Smith chart-based particle swarm optimization algorithm for multi-objective engineering problems


Falloun A., DURSUN Y., Madi A. A.

Iranian Journal of Numerical Analysis and Optimization, cilt.15, sa.1, ss.197-219, 2025 (Scopus) identifier

  • Yayın Türü: Makale / Tam Makale
  • Cilt numarası: 15 Sayı: 1
  • Basım Tarihi: 2025
  • Doi Numarası: 10.22067/ijnao.2024.86247.1371
  • Dergi Adı: Iranian Journal of Numerical Analysis and Optimization
  • Derginin Tarandığı İndeksler: Scopus, Arab World Research Source, zbMATH, Directory of Open Access Journals
  • Sayfa Sayıları: ss.197-219
  • Anahtar Kelimeler: meta-heuristic optimization, Multi-objective optimization (MOO), particle swarm optimization (PSO)
  • Marmara Üniversitesi Adresli: Evet

Özet

Particle swarm optimization (PSO) is a widely recognized bio-inspired algorithm for systematically exploring solution spaces and iteratively identifying optimal points.
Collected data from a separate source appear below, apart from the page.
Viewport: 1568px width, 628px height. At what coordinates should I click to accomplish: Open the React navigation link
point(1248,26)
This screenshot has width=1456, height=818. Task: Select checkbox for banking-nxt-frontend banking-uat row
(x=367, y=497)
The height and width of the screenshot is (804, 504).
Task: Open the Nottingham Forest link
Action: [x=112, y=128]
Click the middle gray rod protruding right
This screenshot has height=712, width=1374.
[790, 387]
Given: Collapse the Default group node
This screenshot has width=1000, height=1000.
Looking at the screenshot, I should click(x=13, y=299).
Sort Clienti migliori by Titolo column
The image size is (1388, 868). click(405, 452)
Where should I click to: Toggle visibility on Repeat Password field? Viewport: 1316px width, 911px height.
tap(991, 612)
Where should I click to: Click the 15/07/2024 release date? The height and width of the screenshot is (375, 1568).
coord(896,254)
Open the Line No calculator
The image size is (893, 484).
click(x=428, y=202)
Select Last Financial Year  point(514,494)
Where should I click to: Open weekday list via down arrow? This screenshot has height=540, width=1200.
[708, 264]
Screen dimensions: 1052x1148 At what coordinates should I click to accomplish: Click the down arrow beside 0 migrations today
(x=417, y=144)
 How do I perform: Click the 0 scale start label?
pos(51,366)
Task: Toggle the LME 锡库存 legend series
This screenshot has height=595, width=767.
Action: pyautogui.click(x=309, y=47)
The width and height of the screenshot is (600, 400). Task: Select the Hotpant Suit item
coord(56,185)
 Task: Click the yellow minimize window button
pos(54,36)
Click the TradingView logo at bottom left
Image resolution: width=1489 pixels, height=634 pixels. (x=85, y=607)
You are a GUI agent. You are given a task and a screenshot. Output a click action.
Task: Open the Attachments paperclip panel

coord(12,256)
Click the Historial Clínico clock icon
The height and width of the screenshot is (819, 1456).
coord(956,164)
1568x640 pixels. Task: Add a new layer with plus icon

Through updating local and global best solutions, PSO effectively explores the search process, enabling the discovery of the most advantageous outcomes. This study proposes a novel Smith chart-based particle swarm optimization to solve convex and nonconvex multiobjective engineering problems by representing complex plane values in a polar coordinate system. The main contribution of this paper lies in the utilization of the Smith chart’s impedance and admittance circles to dynamically update the location of each particle, thereby effectively determining the local best particle. The proposed method is applied to three test functions with different behaviors, namely concave, convex, noncontinuous, and nonconvex, and performance parameters are examined. The simulation results show that the proposed strategy offers successful convergence performance for multi-objective optimization applications and meets performance expectations with a well-distributed solution set.